*** INPUT DATA ***
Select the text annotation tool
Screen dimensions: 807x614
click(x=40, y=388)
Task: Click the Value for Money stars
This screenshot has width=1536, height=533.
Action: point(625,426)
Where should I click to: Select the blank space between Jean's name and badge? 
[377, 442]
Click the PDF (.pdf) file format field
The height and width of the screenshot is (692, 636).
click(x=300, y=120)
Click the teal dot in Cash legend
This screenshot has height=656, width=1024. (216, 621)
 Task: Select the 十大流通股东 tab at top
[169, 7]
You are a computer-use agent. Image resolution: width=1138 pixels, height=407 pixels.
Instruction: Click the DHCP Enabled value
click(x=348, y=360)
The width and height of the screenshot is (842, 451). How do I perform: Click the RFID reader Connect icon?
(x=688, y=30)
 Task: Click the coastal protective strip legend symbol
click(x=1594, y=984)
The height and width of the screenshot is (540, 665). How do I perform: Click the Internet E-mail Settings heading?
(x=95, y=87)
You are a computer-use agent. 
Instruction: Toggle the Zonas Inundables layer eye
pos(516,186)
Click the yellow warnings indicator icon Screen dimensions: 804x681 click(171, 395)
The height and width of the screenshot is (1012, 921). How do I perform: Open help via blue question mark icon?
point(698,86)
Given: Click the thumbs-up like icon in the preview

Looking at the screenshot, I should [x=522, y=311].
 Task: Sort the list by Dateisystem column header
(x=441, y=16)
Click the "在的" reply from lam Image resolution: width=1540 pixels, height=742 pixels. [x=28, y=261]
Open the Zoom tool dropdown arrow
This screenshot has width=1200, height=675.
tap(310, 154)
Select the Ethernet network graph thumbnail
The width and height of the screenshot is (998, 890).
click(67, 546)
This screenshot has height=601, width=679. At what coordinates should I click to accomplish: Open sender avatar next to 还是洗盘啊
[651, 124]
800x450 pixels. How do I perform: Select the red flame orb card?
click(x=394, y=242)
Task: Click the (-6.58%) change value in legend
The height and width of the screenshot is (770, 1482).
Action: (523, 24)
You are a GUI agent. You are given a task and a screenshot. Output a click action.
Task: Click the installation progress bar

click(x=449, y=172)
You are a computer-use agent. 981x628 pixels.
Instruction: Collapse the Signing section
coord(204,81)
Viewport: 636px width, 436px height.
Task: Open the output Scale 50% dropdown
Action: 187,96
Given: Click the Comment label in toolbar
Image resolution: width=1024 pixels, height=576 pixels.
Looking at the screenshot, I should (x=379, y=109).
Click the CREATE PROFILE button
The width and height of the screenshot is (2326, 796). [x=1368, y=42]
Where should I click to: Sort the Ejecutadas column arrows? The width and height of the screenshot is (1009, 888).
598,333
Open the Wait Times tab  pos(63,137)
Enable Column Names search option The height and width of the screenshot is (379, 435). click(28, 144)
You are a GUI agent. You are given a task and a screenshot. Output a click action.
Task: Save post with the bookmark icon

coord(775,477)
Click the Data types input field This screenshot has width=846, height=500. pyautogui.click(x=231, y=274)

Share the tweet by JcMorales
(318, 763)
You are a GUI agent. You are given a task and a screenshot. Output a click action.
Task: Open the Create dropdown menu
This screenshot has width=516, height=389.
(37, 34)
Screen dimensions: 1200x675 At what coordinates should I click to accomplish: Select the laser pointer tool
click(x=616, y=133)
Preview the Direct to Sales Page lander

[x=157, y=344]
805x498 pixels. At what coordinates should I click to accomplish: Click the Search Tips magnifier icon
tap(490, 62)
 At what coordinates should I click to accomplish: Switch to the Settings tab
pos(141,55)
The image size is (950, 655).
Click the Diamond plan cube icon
*** End of INPUT DATA ***
> WHAT IS REQUIRED: Nothing may be dropped or altered; repeat every record in full.

> EXPECTED ANSWER:
Select the text annotation tool
Screen dimensions: 807x614
click(x=40, y=388)
Task: Click the Value for Money stars
This screenshot has width=1536, height=533.
Action: point(625,426)
Where should I click to: Select the blank space between Jean's name and badge? 
[377, 442]
Click the PDF (.pdf) file format field
The height and width of the screenshot is (692, 636).
click(x=300, y=120)
Click the teal dot in Cash legend
This screenshot has height=656, width=1024. (216, 621)
 Task: Select the 十大流通股东 tab at top
[169, 7]
You are a computer-use agent. Image resolution: width=1138 pixels, height=407 pixels.
Instruction: Click the DHCP Enabled value
click(x=348, y=360)
The width and height of the screenshot is (842, 451). How do I perform: Click the RFID reader Connect icon?
(x=688, y=30)
 Task: Click the coastal protective strip legend symbol
click(x=1594, y=984)
The height and width of the screenshot is (540, 665). How do I perform: Click the Internet E-mail Settings heading?
(x=95, y=87)
You are a computer-use agent. 
Instruction: Toggle the Zonas Inundables layer eye
pos(516,186)
Click the yellow warnings indicator icon Screen dimensions: 804x681 click(171, 395)
The height and width of the screenshot is (1012, 921). How do I perform: Open help via blue question mark icon?
point(698,86)
Given: Click the thumbs-up like icon in the preview

Looking at the screenshot, I should [x=522, y=311].
 Task: Sort the list by Dateisystem column header
(x=441, y=16)
Click the "在的" reply from lam Image resolution: width=1540 pixels, height=742 pixels. [x=28, y=261]
Open the Zoom tool dropdown arrow
This screenshot has width=1200, height=675.
tap(310, 154)
Select the Ethernet network graph thumbnail
The width and height of the screenshot is (998, 890).
click(67, 546)
This screenshot has height=601, width=679. At what coordinates should I click to accomplish: Open sender avatar next to 还是洗盘啊
[651, 124]
800x450 pixels. How do I perform: Select the red flame orb card?
click(x=394, y=242)
Task: Click the (-6.58%) change value in legend
The height and width of the screenshot is (770, 1482).
Action: (523, 24)
You are a GUI agent. You are given a task and a screenshot. Output a click action.
Task: Click the installation progress bar

click(x=449, y=172)
You are a computer-use agent. 981x628 pixels.
Instruction: Collapse the Signing section
coord(204,81)
Viewport: 636px width, 436px height.
Task: Open the output Scale 50% dropdown
Action: 187,96
Given: Click the Comment label in toolbar
Image resolution: width=1024 pixels, height=576 pixels.
Looking at the screenshot, I should (x=379, y=109).
Click the CREATE PROFILE button
The width and height of the screenshot is (2326, 796). [x=1368, y=42]
Where should I click to: Sort the Ejecutadas column arrows? The width and height of the screenshot is (1009, 888).
598,333
Open the Wait Times tab  pos(63,137)
Enable Column Names search option The height and width of the screenshot is (379, 435). click(28, 144)
You are a GUI agent. You are given a task and a screenshot. Output a click action.
Task: Save post with the bookmark icon

coord(775,477)
Click the Data types input field This screenshot has width=846, height=500. pyautogui.click(x=231, y=274)

Share the tweet by JcMorales
(318, 763)
You are a GUI agent. You are given a task and a screenshot. Output a click action.
Task: Open the Create dropdown menu
This screenshot has width=516, height=389.
(37, 34)
Screen dimensions: 1200x675 At what coordinates should I click to accomplish: Select the laser pointer tool
click(x=616, y=133)
Preview the Direct to Sales Page lander

[x=157, y=344]
805x498 pixels. At what coordinates should I click to accomplish: Click the Search Tips magnifier icon
tap(490, 62)
 At what coordinates should I click to accomplish: Switch to the Settings tab
pos(141,55)
The image size is (950, 655).
Click the Diamond plan cube icon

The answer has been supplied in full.